Dataset entries
┄┄┄┄┄┄┄┄┄┄┄┄┄┄┄┄┄┄┄┄

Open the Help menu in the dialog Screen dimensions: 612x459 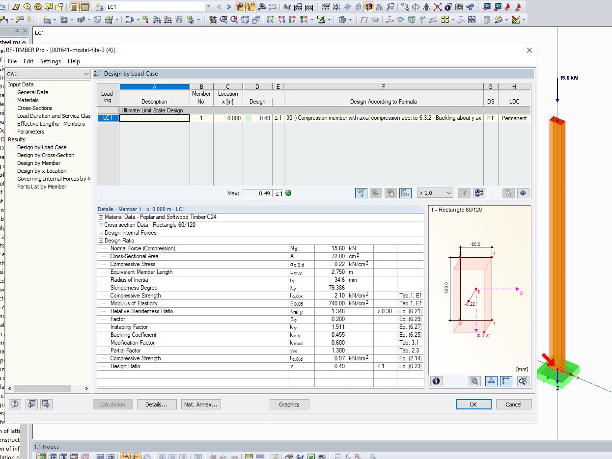74,61
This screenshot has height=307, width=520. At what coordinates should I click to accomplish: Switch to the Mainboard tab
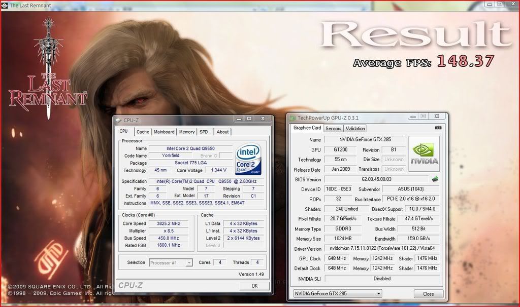point(164,132)
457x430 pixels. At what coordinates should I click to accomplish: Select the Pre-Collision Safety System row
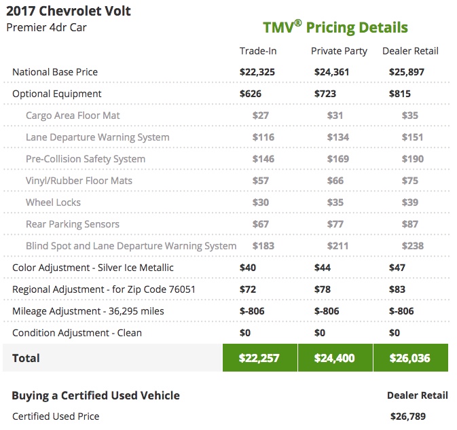point(86,159)
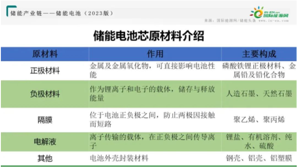Screen dimensions: 298x168
Task: Select the 作用 column header
Action: click(155, 54)
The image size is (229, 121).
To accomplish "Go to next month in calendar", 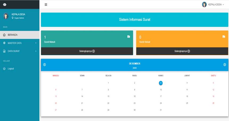I will pos(225,65).
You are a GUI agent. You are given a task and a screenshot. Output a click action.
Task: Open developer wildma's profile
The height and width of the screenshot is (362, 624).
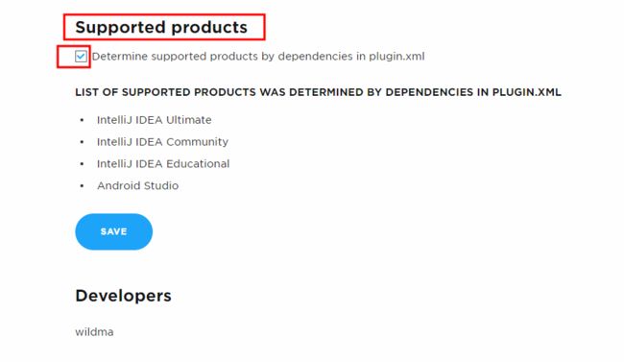point(94,332)

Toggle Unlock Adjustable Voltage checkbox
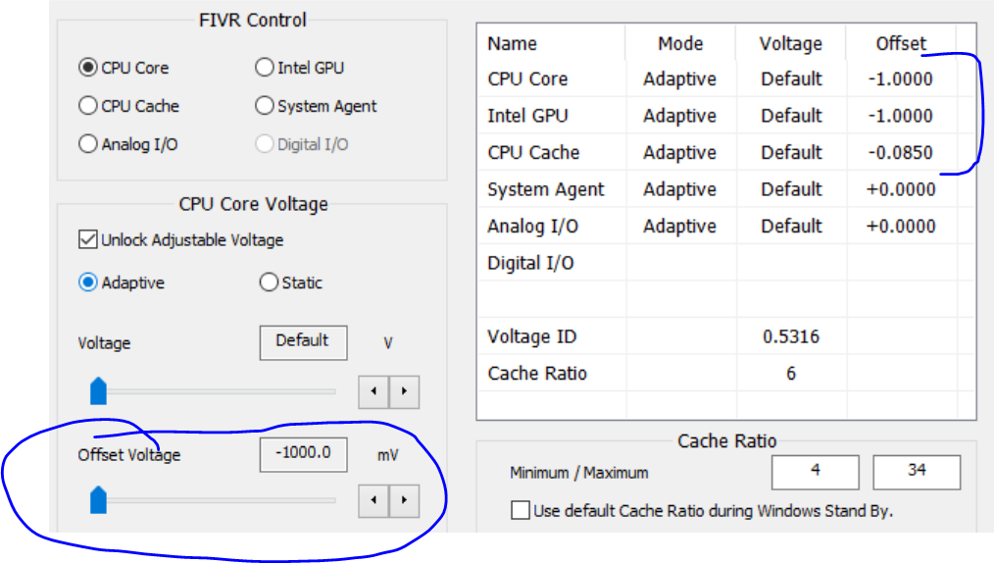(87, 239)
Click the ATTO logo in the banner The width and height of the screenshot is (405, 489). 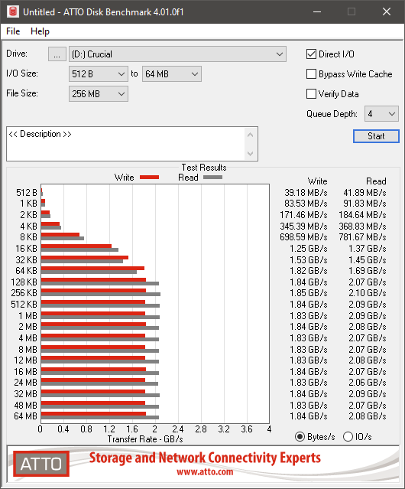[x=41, y=464]
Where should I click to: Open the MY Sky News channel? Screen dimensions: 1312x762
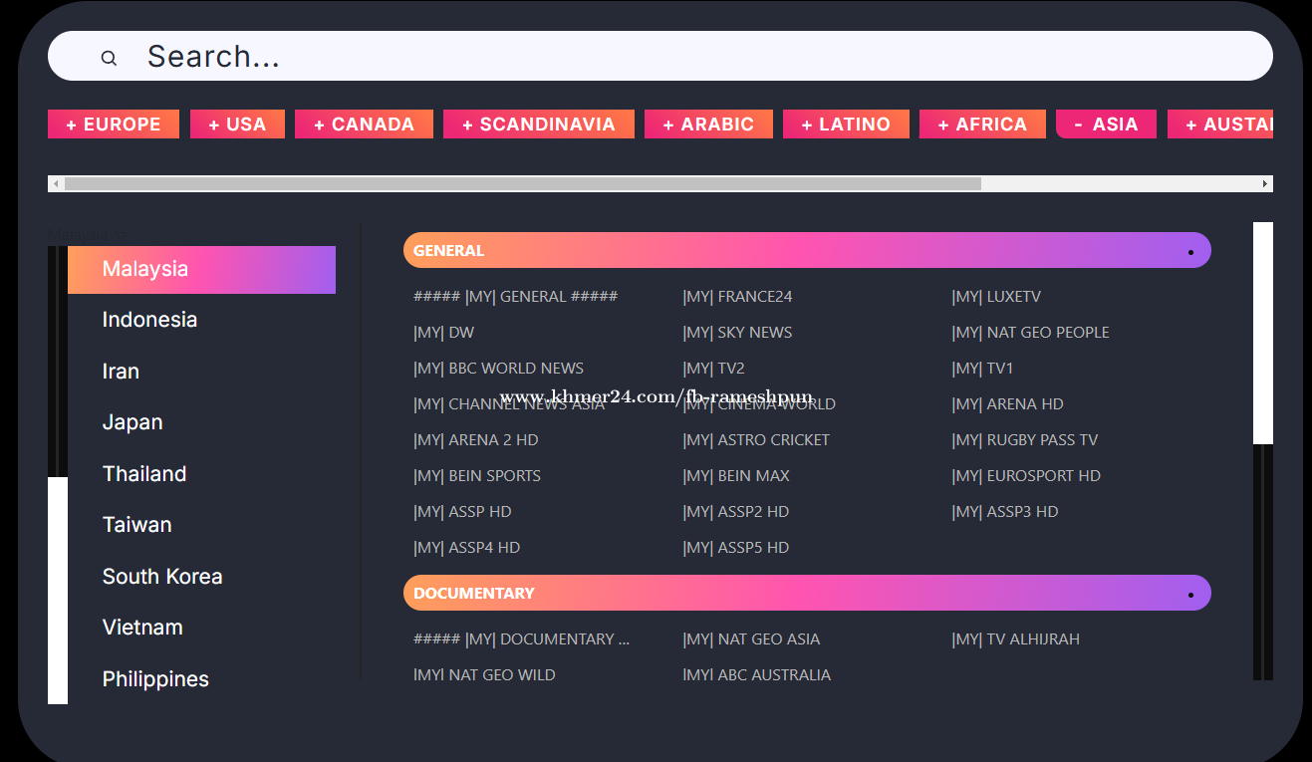[x=737, y=333]
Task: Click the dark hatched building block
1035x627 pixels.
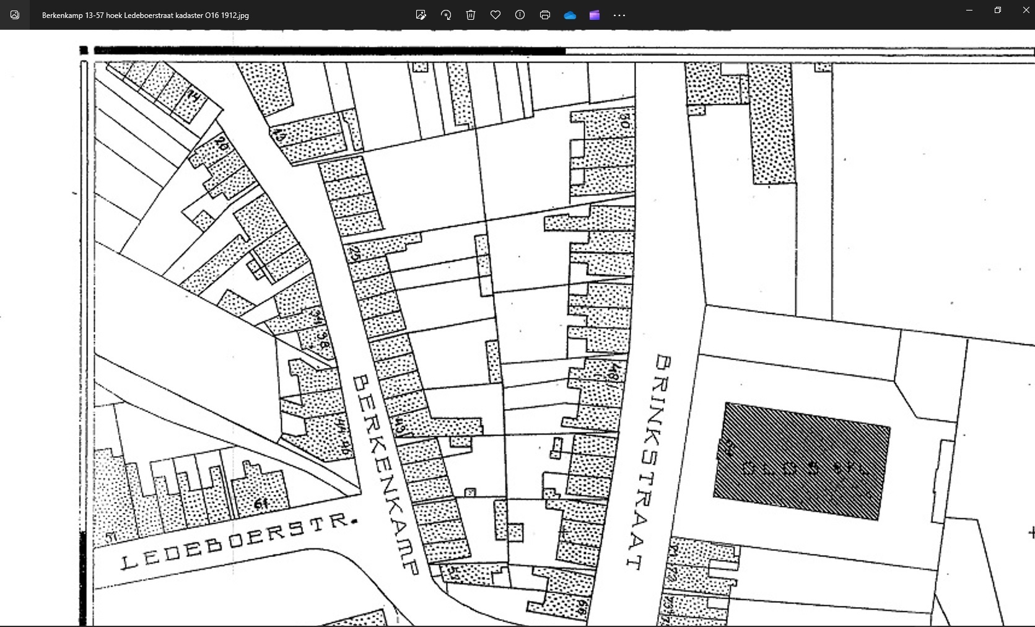Action: [x=803, y=461]
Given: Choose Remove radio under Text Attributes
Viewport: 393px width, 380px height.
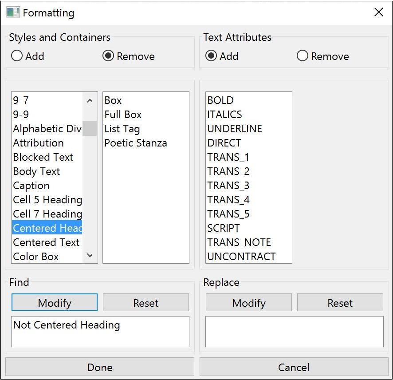Looking at the screenshot, I should click(x=303, y=56).
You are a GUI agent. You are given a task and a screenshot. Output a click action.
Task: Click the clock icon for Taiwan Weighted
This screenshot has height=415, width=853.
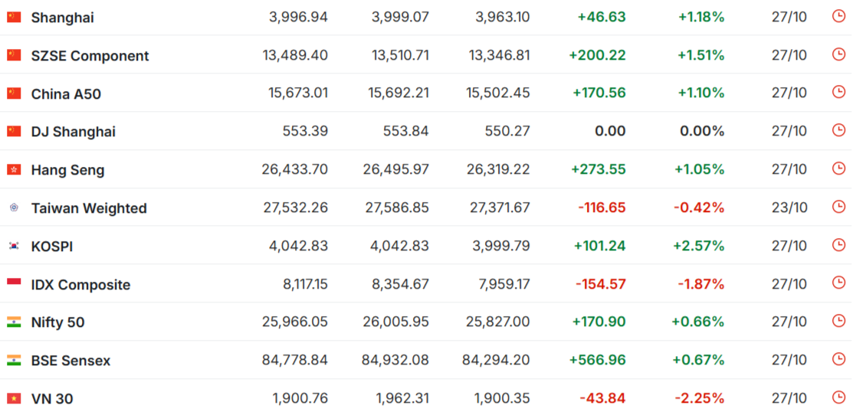838,207
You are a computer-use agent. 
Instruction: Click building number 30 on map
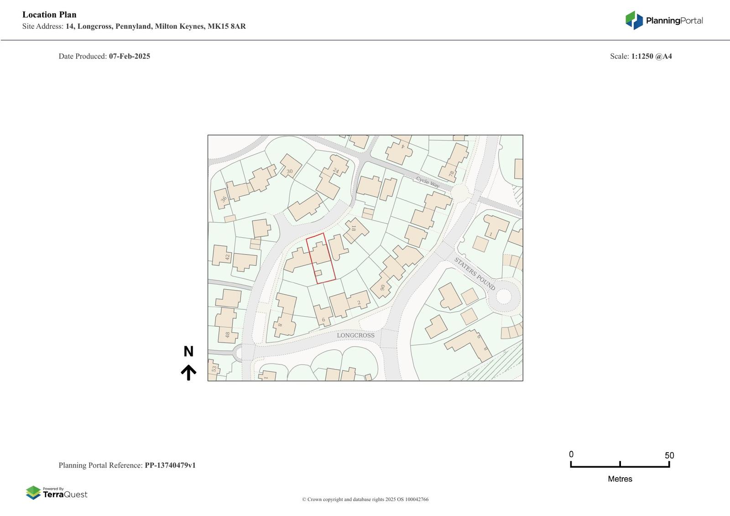[289, 172]
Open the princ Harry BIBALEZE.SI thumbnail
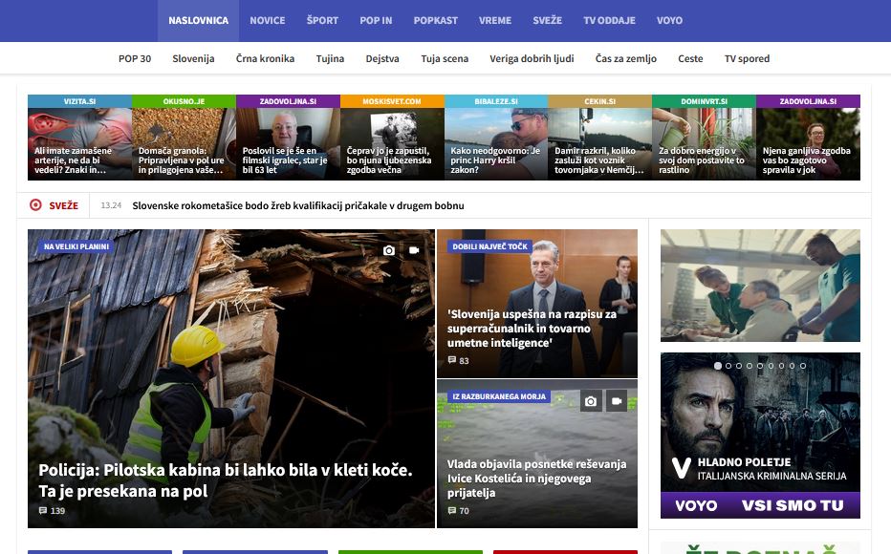This screenshot has width=891, height=554. [x=495, y=139]
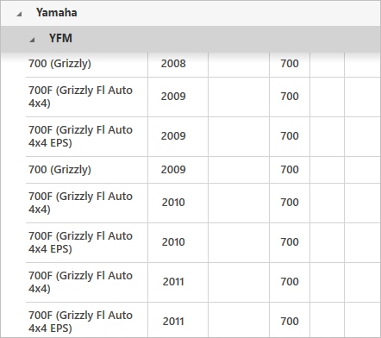Screen dimensions: 381x338
Task: Click year 2011 in the 4x4 EPS row
Action: 173,322
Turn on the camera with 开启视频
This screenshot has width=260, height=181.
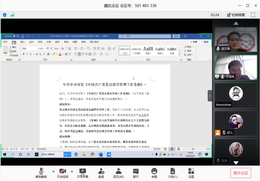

┄┄┄┄┄┄┄┄┄┄┄┄┄┄┄┄┄┄┄┄

*Exercise goal:* The answer is the run of lines from the one with "Where should I" through the final line of the data, copied exactly, and nothing else; no pictures.

*Task result:*
Where should I click to: Open the MY Sky News channel? Screen dimensions: 1312x762
[x=737, y=333]
Task: Click the dark hatched building block
1035x627 pixels.
Action: [x=803, y=461]
Given: Choose Remove radio under Text Attributes
Viewport: 393px width, 380px height.
Looking at the screenshot, I should click(x=303, y=56).
You are a GUI agent. You are given a task and a screenshot. Output a click action.
Task: Click the clock icon for Taiwan Weighted
This screenshot has height=415, width=853.
838,207
You are a computer-use agent. 
Instruction: Click building number 30 on map
[289, 172]
Open the princ Harry BIBALEZE.SI thumbnail
This screenshot has width=891, height=554. [x=495, y=139]
Screen dimensions: 381x338
Task: Click year 2011 in the 4x4 EPS row
Action: 173,322
Turn on the camera with 开启视频
This screenshot has width=260, height=181.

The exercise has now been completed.